Naturally the monitress did look, and fled into the courtyard in pursuit
of the runaway. Her outraged face, upturned from below, greeted Gipsy as
that irrepressible damsel reappeared at the window waving her _Hamlet_
in triumph.
"Gipsy Latimer, go back down the stairs!" commanded Doreen.
"No, thanks! It's shorter this way, and saves time," returned Gipsy,
dropping her book first, then swinging herself out of the window. She
came down the ivy quite easily, picked up her _Hamlet_, smoothed its
cover, which had suffered in the fall, and flitted back to her place in
the corridor, just as the lecture room door opened to let out the Third
Form and admit the Upper Fourth. Doreen followed grimly.
"You needn't think you're going to play these tricks with impunity," she
said. "You'll report yourself to-morrow at the monitresses' meeting at
four o'clock. We'll see what the head of the school has to say to you!"

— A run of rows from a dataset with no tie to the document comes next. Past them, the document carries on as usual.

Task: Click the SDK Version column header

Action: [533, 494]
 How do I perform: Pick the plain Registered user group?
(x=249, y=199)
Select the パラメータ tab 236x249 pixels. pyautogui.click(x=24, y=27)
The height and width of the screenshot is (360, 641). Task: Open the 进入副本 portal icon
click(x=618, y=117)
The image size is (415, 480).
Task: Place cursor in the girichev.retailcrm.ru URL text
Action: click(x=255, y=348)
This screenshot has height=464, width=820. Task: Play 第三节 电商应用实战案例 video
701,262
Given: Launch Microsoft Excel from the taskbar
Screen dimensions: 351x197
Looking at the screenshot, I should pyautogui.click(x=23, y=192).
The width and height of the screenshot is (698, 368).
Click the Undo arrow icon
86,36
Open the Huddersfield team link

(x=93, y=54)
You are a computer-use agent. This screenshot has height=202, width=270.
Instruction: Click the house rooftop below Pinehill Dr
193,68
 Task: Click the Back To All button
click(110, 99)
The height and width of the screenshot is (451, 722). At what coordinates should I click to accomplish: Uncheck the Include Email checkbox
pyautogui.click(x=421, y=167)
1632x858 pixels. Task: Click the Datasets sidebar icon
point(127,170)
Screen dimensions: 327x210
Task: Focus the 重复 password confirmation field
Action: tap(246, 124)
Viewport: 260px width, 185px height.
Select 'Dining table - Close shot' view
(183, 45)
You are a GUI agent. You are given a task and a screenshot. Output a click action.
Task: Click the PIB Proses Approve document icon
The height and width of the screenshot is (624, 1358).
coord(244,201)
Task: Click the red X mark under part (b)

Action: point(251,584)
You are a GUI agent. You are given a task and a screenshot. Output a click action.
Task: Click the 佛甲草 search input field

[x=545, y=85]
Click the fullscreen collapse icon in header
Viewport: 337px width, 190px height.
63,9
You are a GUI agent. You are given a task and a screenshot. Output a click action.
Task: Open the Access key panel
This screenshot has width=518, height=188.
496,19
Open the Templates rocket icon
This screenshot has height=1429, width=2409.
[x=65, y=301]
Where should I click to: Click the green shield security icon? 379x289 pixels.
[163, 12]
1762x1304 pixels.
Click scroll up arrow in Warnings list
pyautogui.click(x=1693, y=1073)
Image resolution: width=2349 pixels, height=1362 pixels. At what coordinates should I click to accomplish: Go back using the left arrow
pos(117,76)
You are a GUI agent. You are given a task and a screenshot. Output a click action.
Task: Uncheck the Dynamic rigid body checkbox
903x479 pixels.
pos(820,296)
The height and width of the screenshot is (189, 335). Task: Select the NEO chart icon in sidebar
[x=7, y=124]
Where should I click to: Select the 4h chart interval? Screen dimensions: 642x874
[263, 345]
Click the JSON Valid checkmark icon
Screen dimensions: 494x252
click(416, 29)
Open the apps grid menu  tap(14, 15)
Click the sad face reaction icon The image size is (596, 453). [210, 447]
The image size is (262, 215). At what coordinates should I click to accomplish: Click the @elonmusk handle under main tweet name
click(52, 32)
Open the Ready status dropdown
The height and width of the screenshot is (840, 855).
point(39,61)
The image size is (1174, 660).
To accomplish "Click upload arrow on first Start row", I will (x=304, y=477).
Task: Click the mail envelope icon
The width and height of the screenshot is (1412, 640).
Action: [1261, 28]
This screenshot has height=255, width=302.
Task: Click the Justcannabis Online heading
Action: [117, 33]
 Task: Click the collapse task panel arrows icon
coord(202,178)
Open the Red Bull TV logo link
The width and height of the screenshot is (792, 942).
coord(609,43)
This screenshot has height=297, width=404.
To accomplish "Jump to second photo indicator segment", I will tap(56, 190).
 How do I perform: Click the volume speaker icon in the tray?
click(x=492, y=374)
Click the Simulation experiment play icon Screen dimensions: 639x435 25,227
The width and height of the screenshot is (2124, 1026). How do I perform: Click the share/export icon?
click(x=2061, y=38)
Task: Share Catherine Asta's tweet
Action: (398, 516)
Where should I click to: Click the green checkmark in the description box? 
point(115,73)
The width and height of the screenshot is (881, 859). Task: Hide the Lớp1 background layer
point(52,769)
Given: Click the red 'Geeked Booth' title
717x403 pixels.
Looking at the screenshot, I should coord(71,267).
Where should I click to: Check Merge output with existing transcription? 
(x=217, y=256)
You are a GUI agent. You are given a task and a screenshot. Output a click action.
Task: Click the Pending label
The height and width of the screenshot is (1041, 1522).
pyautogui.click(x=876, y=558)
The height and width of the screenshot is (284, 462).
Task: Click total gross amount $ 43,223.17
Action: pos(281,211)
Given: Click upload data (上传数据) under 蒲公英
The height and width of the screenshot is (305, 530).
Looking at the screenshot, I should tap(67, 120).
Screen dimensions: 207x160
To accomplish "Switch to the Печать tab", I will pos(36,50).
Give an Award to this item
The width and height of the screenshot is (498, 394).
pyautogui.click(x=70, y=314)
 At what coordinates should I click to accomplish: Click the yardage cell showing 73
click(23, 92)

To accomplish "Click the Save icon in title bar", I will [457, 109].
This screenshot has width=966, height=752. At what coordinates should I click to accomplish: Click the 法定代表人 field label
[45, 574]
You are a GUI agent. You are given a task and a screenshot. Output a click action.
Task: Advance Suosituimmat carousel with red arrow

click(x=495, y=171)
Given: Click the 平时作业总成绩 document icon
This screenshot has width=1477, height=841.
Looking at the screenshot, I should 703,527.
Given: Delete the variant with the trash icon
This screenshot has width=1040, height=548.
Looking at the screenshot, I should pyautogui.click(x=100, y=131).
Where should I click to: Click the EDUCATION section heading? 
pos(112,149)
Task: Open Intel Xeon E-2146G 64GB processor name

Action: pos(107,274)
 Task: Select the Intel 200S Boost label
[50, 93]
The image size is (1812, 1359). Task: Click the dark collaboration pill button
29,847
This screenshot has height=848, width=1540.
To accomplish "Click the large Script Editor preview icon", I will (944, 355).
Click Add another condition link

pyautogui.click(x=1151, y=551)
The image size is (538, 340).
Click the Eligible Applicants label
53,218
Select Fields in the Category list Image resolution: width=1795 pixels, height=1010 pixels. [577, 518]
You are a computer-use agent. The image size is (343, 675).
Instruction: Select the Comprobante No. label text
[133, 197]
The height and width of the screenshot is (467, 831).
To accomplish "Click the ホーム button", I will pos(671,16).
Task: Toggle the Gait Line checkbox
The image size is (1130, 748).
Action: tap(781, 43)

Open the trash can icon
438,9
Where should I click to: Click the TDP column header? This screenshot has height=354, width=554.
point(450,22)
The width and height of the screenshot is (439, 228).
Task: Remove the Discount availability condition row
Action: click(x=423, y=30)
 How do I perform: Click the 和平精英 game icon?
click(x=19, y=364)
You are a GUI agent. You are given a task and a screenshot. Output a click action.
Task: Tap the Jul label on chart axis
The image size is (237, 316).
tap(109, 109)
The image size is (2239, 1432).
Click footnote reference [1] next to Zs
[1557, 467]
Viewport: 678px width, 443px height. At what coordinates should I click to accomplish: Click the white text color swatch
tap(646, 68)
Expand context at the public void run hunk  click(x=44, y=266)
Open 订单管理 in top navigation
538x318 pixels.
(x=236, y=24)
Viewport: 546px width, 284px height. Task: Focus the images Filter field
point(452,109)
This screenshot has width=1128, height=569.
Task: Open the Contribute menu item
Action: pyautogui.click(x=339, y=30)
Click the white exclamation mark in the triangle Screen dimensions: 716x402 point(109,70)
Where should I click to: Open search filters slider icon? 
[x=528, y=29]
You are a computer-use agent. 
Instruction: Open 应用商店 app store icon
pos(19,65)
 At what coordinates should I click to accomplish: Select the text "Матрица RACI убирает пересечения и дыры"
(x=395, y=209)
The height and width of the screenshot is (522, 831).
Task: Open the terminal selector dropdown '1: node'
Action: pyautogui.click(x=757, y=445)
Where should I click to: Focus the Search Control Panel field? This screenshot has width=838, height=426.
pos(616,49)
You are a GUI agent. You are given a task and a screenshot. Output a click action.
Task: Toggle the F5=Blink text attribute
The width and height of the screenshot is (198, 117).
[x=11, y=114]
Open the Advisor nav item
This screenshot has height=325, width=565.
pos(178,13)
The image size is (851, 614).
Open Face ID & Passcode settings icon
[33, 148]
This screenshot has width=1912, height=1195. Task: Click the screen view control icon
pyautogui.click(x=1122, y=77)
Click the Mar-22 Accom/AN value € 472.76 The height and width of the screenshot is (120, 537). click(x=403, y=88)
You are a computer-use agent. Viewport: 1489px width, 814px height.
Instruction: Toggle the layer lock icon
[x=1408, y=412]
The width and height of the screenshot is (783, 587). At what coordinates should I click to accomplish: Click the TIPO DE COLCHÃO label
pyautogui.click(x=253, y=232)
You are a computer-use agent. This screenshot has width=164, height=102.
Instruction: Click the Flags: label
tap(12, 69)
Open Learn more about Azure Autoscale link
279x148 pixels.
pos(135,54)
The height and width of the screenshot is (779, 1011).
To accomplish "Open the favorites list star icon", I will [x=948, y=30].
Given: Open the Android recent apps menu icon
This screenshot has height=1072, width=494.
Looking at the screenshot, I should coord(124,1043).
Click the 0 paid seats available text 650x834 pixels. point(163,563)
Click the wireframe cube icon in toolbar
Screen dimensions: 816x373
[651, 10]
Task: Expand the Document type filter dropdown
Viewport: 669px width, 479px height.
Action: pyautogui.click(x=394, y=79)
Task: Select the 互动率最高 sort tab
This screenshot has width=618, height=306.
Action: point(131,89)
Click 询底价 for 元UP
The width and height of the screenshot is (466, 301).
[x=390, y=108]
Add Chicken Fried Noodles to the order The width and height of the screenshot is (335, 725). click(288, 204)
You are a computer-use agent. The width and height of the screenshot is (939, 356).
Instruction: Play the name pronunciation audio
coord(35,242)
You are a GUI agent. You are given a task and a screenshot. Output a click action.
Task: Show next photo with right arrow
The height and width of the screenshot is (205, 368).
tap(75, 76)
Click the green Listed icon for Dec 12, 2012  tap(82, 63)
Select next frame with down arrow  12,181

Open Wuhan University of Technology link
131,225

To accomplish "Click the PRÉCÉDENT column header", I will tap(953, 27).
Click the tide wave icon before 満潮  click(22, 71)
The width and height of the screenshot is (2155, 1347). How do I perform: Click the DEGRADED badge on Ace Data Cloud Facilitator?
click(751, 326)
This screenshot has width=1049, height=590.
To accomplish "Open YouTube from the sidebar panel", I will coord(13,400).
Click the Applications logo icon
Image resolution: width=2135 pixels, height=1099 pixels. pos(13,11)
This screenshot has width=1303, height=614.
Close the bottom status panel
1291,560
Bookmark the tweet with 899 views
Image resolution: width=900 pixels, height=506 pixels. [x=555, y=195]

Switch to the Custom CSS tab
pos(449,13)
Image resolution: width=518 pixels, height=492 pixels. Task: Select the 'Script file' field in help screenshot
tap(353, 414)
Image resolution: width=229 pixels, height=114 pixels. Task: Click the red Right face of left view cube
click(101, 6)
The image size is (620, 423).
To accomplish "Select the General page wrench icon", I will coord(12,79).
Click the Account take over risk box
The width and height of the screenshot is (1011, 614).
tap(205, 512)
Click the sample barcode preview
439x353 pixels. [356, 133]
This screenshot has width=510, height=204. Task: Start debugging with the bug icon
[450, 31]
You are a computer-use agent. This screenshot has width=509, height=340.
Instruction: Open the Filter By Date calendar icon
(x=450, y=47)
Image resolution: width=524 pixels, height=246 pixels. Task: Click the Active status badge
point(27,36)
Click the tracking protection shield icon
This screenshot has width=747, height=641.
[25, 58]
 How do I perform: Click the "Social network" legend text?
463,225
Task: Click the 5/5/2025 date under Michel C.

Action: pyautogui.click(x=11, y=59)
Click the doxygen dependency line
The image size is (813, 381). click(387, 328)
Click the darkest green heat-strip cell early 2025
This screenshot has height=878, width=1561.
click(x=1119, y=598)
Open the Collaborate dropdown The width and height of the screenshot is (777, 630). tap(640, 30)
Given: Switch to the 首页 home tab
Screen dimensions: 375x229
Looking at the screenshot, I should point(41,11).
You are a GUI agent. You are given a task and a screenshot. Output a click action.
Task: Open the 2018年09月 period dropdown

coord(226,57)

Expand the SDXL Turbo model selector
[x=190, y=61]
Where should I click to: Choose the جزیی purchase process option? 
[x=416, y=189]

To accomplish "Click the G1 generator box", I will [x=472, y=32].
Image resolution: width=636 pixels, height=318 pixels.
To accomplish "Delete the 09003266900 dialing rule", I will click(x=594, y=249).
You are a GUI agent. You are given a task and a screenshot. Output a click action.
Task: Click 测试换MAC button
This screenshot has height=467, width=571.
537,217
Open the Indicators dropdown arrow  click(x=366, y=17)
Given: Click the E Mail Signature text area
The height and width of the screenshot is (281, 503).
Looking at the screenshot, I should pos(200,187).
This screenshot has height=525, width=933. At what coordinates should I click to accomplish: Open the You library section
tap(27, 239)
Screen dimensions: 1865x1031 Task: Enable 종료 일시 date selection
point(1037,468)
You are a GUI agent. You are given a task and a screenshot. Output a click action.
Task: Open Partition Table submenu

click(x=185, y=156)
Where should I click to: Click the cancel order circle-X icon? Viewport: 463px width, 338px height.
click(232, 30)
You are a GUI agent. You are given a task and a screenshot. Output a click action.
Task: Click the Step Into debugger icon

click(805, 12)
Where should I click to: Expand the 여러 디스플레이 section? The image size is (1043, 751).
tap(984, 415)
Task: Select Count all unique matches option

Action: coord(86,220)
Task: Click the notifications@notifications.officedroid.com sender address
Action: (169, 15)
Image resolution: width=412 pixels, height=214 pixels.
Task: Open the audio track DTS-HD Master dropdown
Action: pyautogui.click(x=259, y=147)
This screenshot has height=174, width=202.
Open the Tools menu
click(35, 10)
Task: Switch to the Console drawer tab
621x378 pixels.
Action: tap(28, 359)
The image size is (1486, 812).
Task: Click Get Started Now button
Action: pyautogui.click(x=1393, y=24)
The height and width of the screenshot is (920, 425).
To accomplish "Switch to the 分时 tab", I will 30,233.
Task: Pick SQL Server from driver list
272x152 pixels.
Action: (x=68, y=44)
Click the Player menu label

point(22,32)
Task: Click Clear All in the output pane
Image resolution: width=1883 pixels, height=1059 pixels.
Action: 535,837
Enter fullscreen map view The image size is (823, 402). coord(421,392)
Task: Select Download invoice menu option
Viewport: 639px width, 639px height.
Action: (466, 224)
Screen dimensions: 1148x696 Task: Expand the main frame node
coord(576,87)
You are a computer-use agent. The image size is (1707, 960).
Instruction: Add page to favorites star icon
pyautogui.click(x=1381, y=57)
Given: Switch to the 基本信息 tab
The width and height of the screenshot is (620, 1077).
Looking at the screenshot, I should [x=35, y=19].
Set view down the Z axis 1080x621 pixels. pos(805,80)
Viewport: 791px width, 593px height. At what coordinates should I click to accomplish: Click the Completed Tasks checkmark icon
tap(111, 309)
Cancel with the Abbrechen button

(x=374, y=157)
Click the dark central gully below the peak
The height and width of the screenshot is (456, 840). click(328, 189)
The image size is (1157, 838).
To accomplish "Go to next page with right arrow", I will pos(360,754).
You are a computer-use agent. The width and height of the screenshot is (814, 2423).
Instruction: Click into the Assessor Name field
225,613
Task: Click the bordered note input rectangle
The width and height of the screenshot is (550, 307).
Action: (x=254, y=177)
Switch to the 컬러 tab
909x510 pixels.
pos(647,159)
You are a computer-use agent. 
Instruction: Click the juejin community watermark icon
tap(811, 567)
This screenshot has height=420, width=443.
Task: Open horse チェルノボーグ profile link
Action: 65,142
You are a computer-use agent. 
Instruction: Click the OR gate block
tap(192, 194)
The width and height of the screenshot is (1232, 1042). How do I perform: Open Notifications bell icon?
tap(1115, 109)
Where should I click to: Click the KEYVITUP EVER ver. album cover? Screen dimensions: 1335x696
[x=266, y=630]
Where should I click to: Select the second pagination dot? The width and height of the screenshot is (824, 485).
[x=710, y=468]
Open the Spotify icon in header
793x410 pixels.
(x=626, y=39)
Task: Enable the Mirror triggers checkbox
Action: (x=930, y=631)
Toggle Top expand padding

"Delighted, I'm sure! I've got my _Hamlet_, anyhow," chuckled naughty
Gipsy, as she disappeared into the lecture hall.
On this occasion I am afraid she was not altogether innocent of cause of
offence, and had taken a distinct pleasure in defying Doreen. Perhaps
she thought, on maturer consideration, that she had gone a trifle too
far, for she turned up at the monitresses' meeting with a countenance
sobered down to the requirements of so solemn a convocation.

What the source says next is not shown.